§ **GIVEN INSTRUCTION**: Put every line of the listing into a Markdown table with the columns n and Line, numbering the rows in order and leaving out any blank lines.

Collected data
☆ ☆ ☆

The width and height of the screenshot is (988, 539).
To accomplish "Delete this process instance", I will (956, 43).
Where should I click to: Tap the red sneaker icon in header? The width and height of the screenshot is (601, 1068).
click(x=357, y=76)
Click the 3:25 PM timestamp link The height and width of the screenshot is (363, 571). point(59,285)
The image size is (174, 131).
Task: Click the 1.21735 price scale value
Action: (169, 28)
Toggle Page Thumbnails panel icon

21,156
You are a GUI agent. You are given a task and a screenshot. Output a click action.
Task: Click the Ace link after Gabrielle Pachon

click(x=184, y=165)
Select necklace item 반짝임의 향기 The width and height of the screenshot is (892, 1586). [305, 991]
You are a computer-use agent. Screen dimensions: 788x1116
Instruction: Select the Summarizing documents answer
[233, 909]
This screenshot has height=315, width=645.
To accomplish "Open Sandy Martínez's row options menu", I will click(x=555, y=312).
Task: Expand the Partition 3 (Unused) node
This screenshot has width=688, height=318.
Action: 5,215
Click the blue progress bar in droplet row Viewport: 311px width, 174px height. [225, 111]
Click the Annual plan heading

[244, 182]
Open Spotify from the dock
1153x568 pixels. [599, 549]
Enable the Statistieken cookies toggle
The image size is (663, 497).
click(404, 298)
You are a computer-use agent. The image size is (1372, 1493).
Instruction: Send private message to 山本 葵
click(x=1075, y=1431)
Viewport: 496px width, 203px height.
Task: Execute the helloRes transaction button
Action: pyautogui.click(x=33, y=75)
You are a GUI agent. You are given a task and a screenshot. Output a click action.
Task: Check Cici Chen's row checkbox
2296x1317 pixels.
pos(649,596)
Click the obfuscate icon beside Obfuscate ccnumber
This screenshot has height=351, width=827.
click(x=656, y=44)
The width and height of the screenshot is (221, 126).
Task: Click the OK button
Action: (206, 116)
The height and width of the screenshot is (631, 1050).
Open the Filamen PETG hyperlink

☆ ☆ ☆

§ **FULL RESPONSE**:
| n | Line |
|---|---|
| 1 | The width and height of the screenshot is (988, 539). |
| 2 | To accomplish "Delete this process instance", I will (956, 43). |
| 3 | Where should I click to: Tap the red sneaker icon in header? The width and height of the screenshot is (601, 1068). |
| 4 | click(x=357, y=76) |
| 5 | Click the 3:25 PM timestamp link The height and width of the screenshot is (363, 571). point(59,285) |
| 6 | The image size is (174, 131). |
| 7 | Task: Click the 1.21735 price scale value |
| 8 | Action: (169, 28) |
| 9 | Toggle Page Thumbnails panel icon |
| 10 | 21,156 |
| 11 | You are a GUI agent. You are given a task and a screenshot. Output a click action. |
| 12 | Task: Click the Ace link after Gabrielle Pachon |
| 13 | click(x=184, y=165) |
| 14 | Select necklace item 반짝임의 향기 The width and height of the screenshot is (892, 1586). [305, 991] |
| 15 | You are a computer-use agent. Screen dimensions: 788x1116 |
| 16 | Instruction: Select the Summarizing documents answer |
| 17 | [233, 909] |
| 18 | This screenshot has height=315, width=645. |
| 19 | To accomplish "Open Sandy Martínez's row options menu", I will click(x=555, y=312). |
| 20 | Task: Expand the Partition 3 (Unused) node |
| 21 | This screenshot has width=688, height=318. |
| 22 | Action: 5,215 |
| 23 | Click the blue progress bar in droplet row Viewport: 311px width, 174px height. [225, 111] |
| 24 | Click the Annual plan heading |
| 25 | [244, 182] |
| 26 | Open Spotify from the dock |
| 27 | 1153x568 pixels. [599, 549] |
| 28 | Enable the Statistieken cookies toggle |
| 29 | The image size is (663, 497). |
| 30 | click(404, 298) |
| 31 | You are a computer-use agent. The image size is (1372, 1493). |
| 32 | Instruction: Send private message to 山本 葵 |
| 33 | click(x=1075, y=1431) |
| 34 | Viewport: 496px width, 203px height. |
| 35 | Task: Execute the helloRes transaction button |
| 36 | Action: pyautogui.click(x=33, y=75) |
| 37 | You are a GUI agent. You are given a task and a screenshot. Output a click action. |
| 38 | Task: Check Cici Chen's row checkbox |
| 39 | 2296x1317 pixels. |
| 40 | pos(649,596) |
| 41 | Click the obfuscate icon beside Obfuscate ccnumber |
| 42 | This screenshot has height=351, width=827. |
| 43 | click(x=656, y=44) |
| 44 | The width and height of the screenshot is (221, 126). |
| 45 | Task: Click the OK button |
| 46 | Action: (206, 116) |
| 47 | The height and width of the screenshot is (631, 1050). |
| 48 | Open the Filamen PETG hyperlink |